Ange Corpa (Barajas de Melo, 1952), fondateur de Jarcha et interprète soliste de Libertad sin ira, il l’a découvert en regardant les informations à la télévision à l’heure du déjeuner. Soudain, une jeune femme apparut chantant le refrain le plus célèbre de la Transition. Le même qu’ils transportaient dans toute l’Europe et l’Amérique latine à la fin des années soixante-dix.
« Mais qu’est-ce que c’est ? C’est autre chose. Ce n’est pas la chanson. Je ne sais pas ce qu’ils ont fait de la musique. Je ne l’ai pas aimé du tout », a répondu au téléphone un Corpa très surpris.
Il prévient que son opinion est musicale et non politique. Il dit, sans trop de préambule, qu’il en a assez de la « merde » qui entache le débat politique d’aujourd’hui. En effet, lors des dernières élections régionales, il était candidat au L’Espagne vidéecontre « le despotisme éclairé » du bipartisme.
Il refuse de prendre position sur l’année franquiste publiée par Sánchez où la chanson a été jouée. Il affirme qu’il est vrai que la liberté n’a pas commencé avec la mort du dictateur mais qu’elle est venue avec la Transition, mais qu’il ne veut pas « ajouter encore de la merde » au débat public.
À propos de la version de Jimena Jaune –c’est le nom de l’interprète de la nouvelle version–, est clair : « Ils ont déformé un sujet qui fait partie de la mémoire collective du peuple espagnol. »

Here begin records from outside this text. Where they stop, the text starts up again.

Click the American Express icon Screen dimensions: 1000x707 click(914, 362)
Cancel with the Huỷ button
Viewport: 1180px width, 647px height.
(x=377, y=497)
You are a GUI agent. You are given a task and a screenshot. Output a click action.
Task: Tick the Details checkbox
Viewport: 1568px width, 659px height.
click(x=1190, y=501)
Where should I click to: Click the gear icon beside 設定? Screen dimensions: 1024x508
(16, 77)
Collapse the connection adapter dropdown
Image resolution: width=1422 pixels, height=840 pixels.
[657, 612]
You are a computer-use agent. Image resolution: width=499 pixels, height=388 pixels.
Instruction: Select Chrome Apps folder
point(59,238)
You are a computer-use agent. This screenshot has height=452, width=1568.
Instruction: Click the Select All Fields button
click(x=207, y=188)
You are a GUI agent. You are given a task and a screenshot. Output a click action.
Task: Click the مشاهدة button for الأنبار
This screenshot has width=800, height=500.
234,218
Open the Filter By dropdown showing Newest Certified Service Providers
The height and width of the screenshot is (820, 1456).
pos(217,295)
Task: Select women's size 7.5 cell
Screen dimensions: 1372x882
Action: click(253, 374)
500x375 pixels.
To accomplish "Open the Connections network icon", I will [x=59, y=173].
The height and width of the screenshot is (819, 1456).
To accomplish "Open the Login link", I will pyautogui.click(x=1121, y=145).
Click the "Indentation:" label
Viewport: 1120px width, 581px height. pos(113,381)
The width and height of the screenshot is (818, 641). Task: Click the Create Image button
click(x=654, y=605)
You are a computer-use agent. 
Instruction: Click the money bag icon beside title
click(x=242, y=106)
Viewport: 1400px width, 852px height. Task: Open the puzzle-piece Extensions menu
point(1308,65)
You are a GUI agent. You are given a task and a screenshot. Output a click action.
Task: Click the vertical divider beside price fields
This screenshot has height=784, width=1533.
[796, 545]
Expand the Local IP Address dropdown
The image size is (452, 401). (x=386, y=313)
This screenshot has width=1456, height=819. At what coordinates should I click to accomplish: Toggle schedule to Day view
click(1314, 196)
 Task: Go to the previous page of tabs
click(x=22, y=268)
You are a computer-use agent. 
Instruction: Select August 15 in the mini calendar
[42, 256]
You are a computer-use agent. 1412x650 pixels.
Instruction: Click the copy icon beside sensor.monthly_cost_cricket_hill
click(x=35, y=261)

La liberté sans colère était l’œuvre de Pablo Herreroégalement auteur de grands succès Bravo garçon. Il l’a composé à la demande d’une campagne publicitaire pour Diario 16. Il l’a montré aux membres de Jarcha, venus débattre de l’opportunité de chanter « une publicité ». Finalement, ils ont décidé de le faire. Il n’a pas fallu longtemps pour que ce qu’il disait se produise avec la mélodie. Manuel Machado des distiques : après des mois, personne ne savait qui et pourquoi avait composé la chanson. C’était un hymne à la liberté.
« Cela aurait semblé approprié s’ils nous l’avaient demandé. J’étais perplexe quand je l’ai vu, pour être honnête… Et cette histoire d’autotune en direct ? Je ne l’avais jamais vu de ma vie. J’avais vu l’autotune en studio. Il est généralement utilisé lorsque quelqu’un ne chante pas bien. Les notes qui restent hautes et basses sont corrigées », explique Corpa.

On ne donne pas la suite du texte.